● **PROBLEM STATEMENT**: Put the lines of the data below into a JSON list of strings, one string per line, beginning at the line that contains "Where should I" and stopping after the line that contains "pyautogui.click(x=350, y=350)". Omit blank lines and leave the pictures out.

● **DATA FOR PROCESSING**:
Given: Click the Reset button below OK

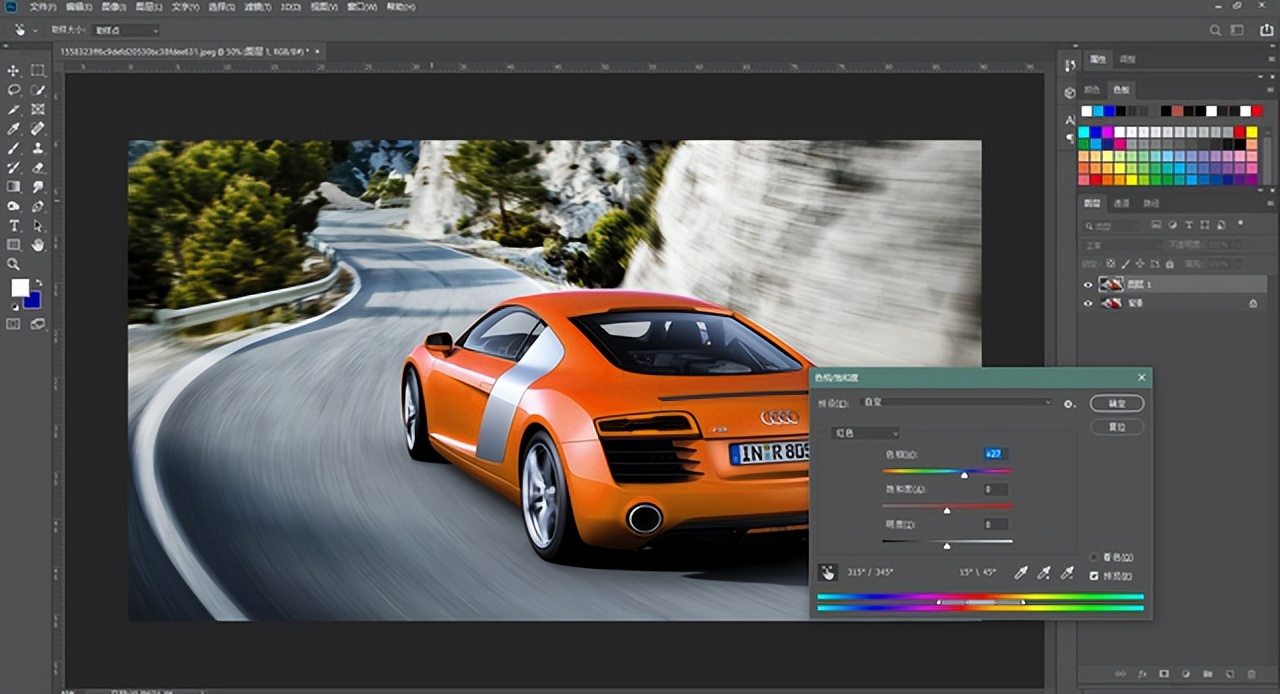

==

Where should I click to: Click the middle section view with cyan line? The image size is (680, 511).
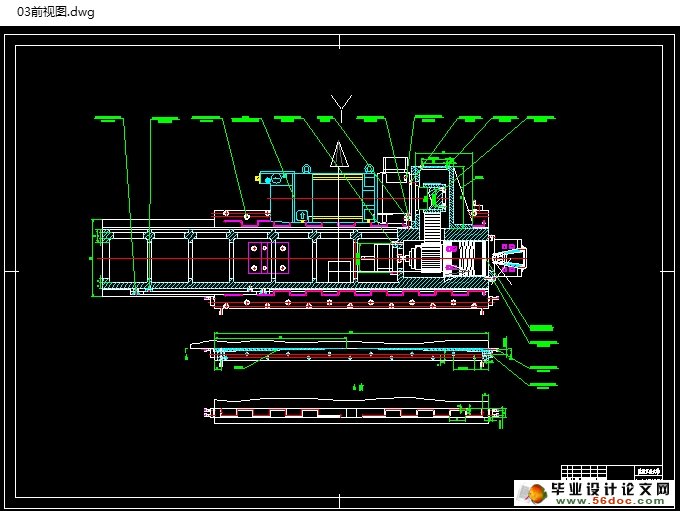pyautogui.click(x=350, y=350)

---

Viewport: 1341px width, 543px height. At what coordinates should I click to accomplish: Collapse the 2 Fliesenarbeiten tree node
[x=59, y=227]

● **ANSWER TO THE TASK**:
[
  "Where should I click to: Click the middle section view with cyan line? The image size is (680, 511).",
  "pyautogui.click(x=350, y=350)"
]